Corresponding Author:[email protected]

Author Profile
Alison J Peel
Environmental Futures Research Institute, Griffith University
Peggy Eby
School of Biological Earth and Environmental Sciences, University of New South Wales, Environmental Futures Research Institute, Griffith University
Remy Brooks
Environmental Futures Research Institute, Griffith University
Raina K Plowright
Department of Microbiology and Immunology, Montana State University
Maureen K Kessler
Department of Ecology, Montana State University
Hamish Mccallum
Environmental Futures Research Institute, Griffith University


  1. Models of host-pathogen interactions help to explain infection dynamics in wildlife populations and to predict and mitigate the risk of zoonotic spillover. Insights from models inherently depend on the way contacts between hosts are modelled, and crucially, how transmission scales with animal density.
  2. Bats are important reservoirs of zoonotic disease and are among the most gregarious of all mammals. Their population structures can be highly heterogenous, underpinned by ecological processes across different scales, complicating assumptions regarding the nature of density-transmission scaling.
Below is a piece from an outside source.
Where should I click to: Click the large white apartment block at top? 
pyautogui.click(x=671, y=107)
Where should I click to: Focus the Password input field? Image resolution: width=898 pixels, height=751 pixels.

Although models commonly parameterise transmission using metrics of total abundance, whether this is an ecologically representative approximation of host-pathogen interactions is not routinely evaluated.
  3. We collected a 13-month dataset of roosting Pteropus spp. from 2,522 spatially referenced trees across eight roosts to compare density estimates across scales (roost-level, subplot-level, tree-level). We then focus on tree-level measures of abundance and density, the scale most likely to be relevant for virus transmission between tree-roosting Pteropus , and evaluate whether roost features at different scales are predictive of local dynamics.
  4. Our density estimates varied greatly by scale. Mean density ofPteropus at the roost level was 13-fold lower than at a subplot-level that accounted for heterogenous distributions of bats (0.38 bats/m2 vs 5.13 bats/m2). Additionally, roost-level measures (roost abundance and roost area) did not represent tree-level abundance or tree-level density, with models explaining minimal variation in tree-level measures.
  5. This indicates that basic measures, such as roost-level population counts, may not provide adequate approximations for population dynamics at scales relevant for transmission, and that alternative measures are needed to compare transmission potential between roosts. From the best candidate models, the best predictor of local population structure was tree density within roosts, where roosts with low tree density had a higher abundance but lower density of bats (more spacing between bats) per tree.
  6. Together, these data highlight unpredictable and counterintuitive relationships between abundance and density, and between measures at different scales. More nuanced modelling of transmission, spread and spillover from bats likely requires alternative approaches to integrating contact structure in host-pathogen models, rather than simply modifying the transmission function.